Weiter komme ich nicht. Sanft lächelnd nimmt mich Mr Doorman am Arm und geleitet mich zum Ohrensessel beim Fenster.

"Högglen Si doch es bizzeli hera. Das tuet guet. Schnufen Si tüüüüüüüf dure und sägen Si 48'000 Mol: I freue mi waaaansinnig. I hole Iine in dr Zwüschezit üsseri bunt und eggstrem informativ Broschüre."
(Ü: "Setzen Sie sich doch ein bisschen hin. Das tut gut gut. Atmen Sie tiiiiiieeeeef durch und sagen Sie 48'000 Mal: Ich freue mich wahnsinnig. Ich hole in der Zwischenzeit unsere bunte und extrem informative Broschüre.")

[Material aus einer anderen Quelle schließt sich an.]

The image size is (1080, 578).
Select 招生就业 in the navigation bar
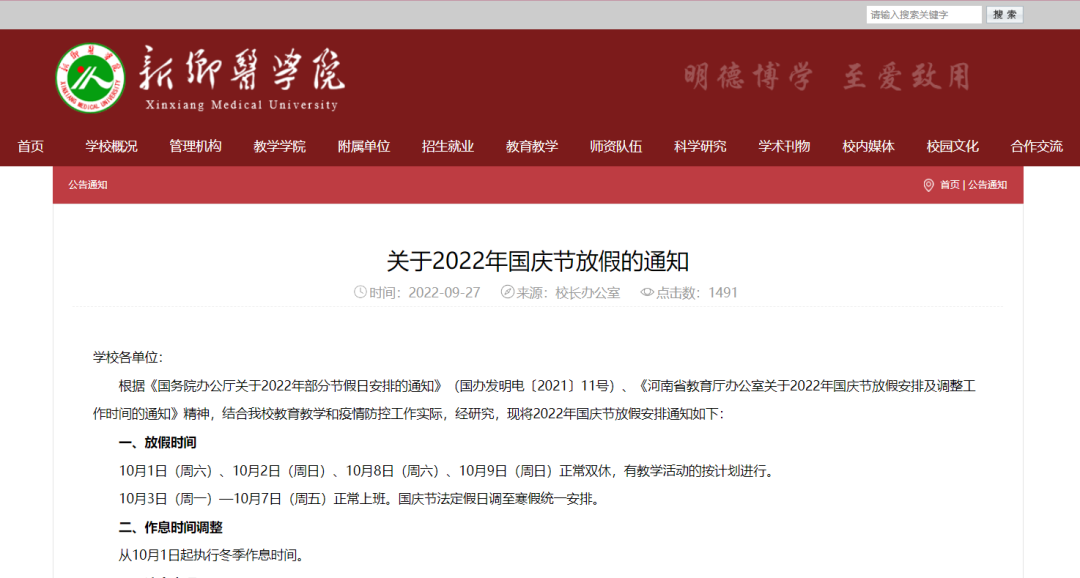448,146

Ich fürchte, das letzte "informativ" war ein "informativ" zu viel für mich. Ich springe Mr Doorman an die Gurgel. Starke Hände packen mich und ich werde durchgeschüttelt wie auf der höchsten Stufe im besten Mixer der Welt. Dazu prasselt eine Fluchkasskade auf mich ein. Dem Himmel sei Dank. Mr Doorman ist wieder Mr Doorman.

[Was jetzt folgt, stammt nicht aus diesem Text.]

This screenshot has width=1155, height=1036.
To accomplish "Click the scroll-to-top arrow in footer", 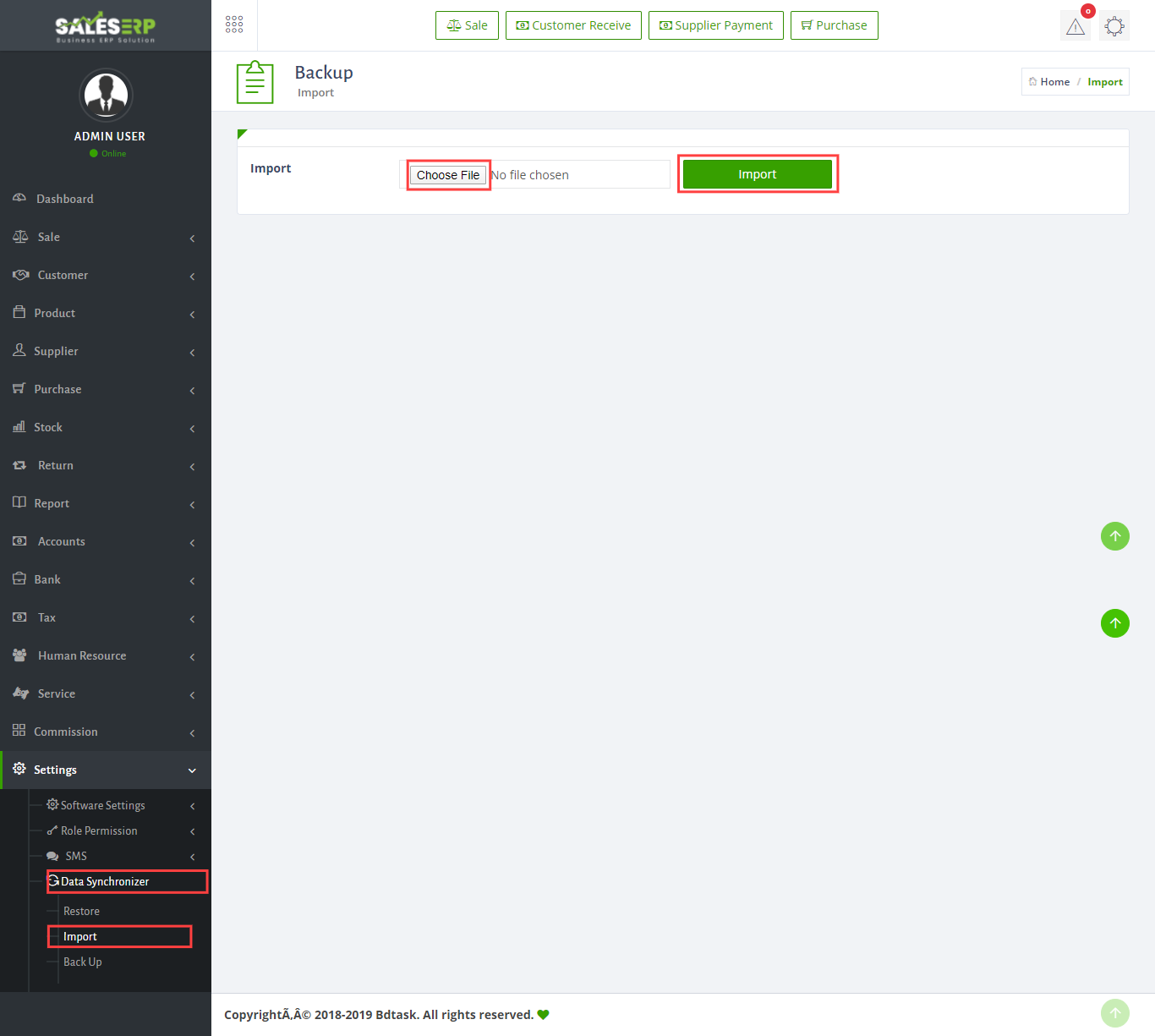I will pos(1114,1012).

Drei Stunden später ist das Zittern meines Körpers - insbesonders der Finger - so weit abgeklungen, dass ich mein Handy aus dem Handtäschchen klauben kann. Ich stelle die Nummer ein und melde Mr Doorman vom Freundlichkeitskurs ab.

Ihre Frau Zappadong

PS: Noch 100 Tage zur EM. Freuen Sie sich. Und wenn Sie es nicht tun: Freuen Sie sich.

4 Kommentare:

Alex Lightbringer said...

Sollen wir das Dach des Zappadong-Gebäudes an Zaungäste vermieten? (Lechz, Sabber...)

Gruß Alex L.

Zappadong said...

Nein, glauben Sie mir, es wird keinen Platz für Zaungäste haben. Die Besucher der Veranstaltung werden uns mit Waffengewalt zwingen, das Gebäude bodeneben einzufahren, damit es wenigstens EINEN Parkplatz gibt, der den Namen Parkplatz verdient. Bestellen Sie schon mal Parkuhren und programmieren Sie sie auf einen Minutentarif von 1000 Franken.

Ach ja, und an die Anwohner verkaufen wir Ohrenstöpsel mit der Aufschrift "fuck you, Marketing B." Glauben Sie mir, für die können wir locker 10'000 Franken kassieren. Die Leute werden Sie uns trotzdem aus den Händen reissen.

Und noch was: Mit den Einnahmen gründen wir im Liechtenstein eine Stiftung.

Ihre Frau Zappadong

Zappadong said...

PS: Ich habe Mr Doorman gebeten, zur Sicherung unseres Parkplatzes seine gesamte russische Verwandtschaft einzufliegen. Ich hoffe, das ist Ihnen recht, Herr Lightbringer.

Alex Lightbringer said...

Arbeiten alle bei Moskau Inkasso, oder?